* _Your goal_
An exact copy of the data below is required; return it in full.

* _Information_

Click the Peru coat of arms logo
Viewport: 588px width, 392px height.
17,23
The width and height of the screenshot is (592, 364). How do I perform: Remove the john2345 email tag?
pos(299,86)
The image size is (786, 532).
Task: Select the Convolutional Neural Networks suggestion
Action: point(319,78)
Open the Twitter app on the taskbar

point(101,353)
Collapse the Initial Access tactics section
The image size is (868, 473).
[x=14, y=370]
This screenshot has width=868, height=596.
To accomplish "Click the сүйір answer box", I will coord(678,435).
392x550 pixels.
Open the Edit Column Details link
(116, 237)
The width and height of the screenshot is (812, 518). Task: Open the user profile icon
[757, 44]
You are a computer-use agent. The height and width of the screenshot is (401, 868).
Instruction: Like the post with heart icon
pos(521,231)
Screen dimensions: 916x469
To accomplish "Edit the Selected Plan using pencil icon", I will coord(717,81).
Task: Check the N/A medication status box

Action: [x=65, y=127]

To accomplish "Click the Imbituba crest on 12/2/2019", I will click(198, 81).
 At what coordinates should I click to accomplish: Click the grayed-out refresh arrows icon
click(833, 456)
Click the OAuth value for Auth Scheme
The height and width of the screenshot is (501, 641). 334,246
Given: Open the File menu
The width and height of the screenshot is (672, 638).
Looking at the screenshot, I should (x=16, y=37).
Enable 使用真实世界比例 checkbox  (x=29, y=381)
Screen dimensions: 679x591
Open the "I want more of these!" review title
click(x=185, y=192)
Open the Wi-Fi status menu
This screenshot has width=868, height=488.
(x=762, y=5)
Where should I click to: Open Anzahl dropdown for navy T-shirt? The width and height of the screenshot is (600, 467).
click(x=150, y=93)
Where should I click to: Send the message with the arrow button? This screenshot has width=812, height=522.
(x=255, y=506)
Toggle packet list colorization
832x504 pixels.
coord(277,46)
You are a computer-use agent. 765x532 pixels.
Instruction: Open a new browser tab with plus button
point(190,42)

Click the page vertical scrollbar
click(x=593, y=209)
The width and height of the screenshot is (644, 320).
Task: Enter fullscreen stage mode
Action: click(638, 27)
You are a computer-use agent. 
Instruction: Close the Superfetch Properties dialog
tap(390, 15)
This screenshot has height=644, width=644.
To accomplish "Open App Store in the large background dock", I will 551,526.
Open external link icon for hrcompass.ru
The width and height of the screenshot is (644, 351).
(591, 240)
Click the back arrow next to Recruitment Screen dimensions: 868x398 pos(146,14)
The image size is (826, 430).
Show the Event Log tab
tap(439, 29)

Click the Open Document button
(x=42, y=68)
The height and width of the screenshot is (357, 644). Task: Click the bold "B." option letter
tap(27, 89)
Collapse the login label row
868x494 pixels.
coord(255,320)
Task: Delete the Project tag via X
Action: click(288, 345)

* _Answer_
Click the Peru coat of arms logo
Viewport: 588px width, 392px height.
17,23
The width and height of the screenshot is (592, 364). How do I perform: Remove the john2345 email tag?
pos(299,86)
The image size is (786, 532).
Task: Select the Convolutional Neural Networks suggestion
Action: point(319,78)
Open the Twitter app on the taskbar

point(101,353)
Collapse the Initial Access tactics section
The image size is (868, 473).
[x=14, y=370]
This screenshot has width=868, height=596.
To accomplish "Click the сүйір answer box", I will coord(678,435).
392x550 pixels.
Open the Edit Column Details link
(116, 237)
The width and height of the screenshot is (812, 518). Task: Open the user profile icon
[757, 44]
You are a computer-use agent. The height and width of the screenshot is (401, 868).
Instruction: Like the post with heart icon
pos(521,231)
Screen dimensions: 916x469
To accomplish "Edit the Selected Plan using pencil icon", I will coord(717,81).
Task: Check the N/A medication status box

Action: [x=65, y=127]

To accomplish "Click the Imbituba crest on 12/2/2019", I will click(198, 81).
 At what coordinates should I click to accomplish: Click the grayed-out refresh arrows icon
click(833, 456)
Click the OAuth value for Auth Scheme
The height and width of the screenshot is (501, 641). 334,246
Given: Open the File menu
The width and height of the screenshot is (672, 638).
Looking at the screenshot, I should (x=16, y=37).
Enable 使用真实世界比例 checkbox  (x=29, y=381)
Screen dimensions: 679x591
Open the "I want more of these!" review title
click(x=185, y=192)
Open the Wi-Fi status menu
This screenshot has width=868, height=488.
(x=762, y=5)
Where should I click to: Open Anzahl dropdown for navy T-shirt? The width and height of the screenshot is (600, 467).
click(x=150, y=93)
Where should I click to: Send the message with the arrow button? This screenshot has width=812, height=522.
(x=255, y=506)
Toggle packet list colorization
832x504 pixels.
coord(277,46)
You are a computer-use agent. 765x532 pixels.
Instruction: Open a new browser tab with plus button
point(190,42)

Click the page vertical scrollbar
click(x=593, y=209)
The width and height of the screenshot is (644, 320).
Task: Enter fullscreen stage mode
Action: click(638, 27)
You are a computer-use agent. 
Instruction: Close the Superfetch Properties dialog
tap(390, 15)
This screenshot has height=644, width=644.
To accomplish "Open App Store in the large background dock", I will 551,526.
Open external link icon for hrcompass.ru
The width and height of the screenshot is (644, 351).
(591, 240)
Click the back arrow next to Recruitment Screen dimensions: 868x398 pos(146,14)
The image size is (826, 430).
Show the Event Log tab
tap(439, 29)

Click the Open Document button
(x=42, y=68)
The height and width of the screenshot is (357, 644). Task: Click the bold "B." option letter
tap(27, 89)
Collapse the login label row
868x494 pixels.
coord(255,320)
Task: Delete the Project tag via X
Action: click(288, 345)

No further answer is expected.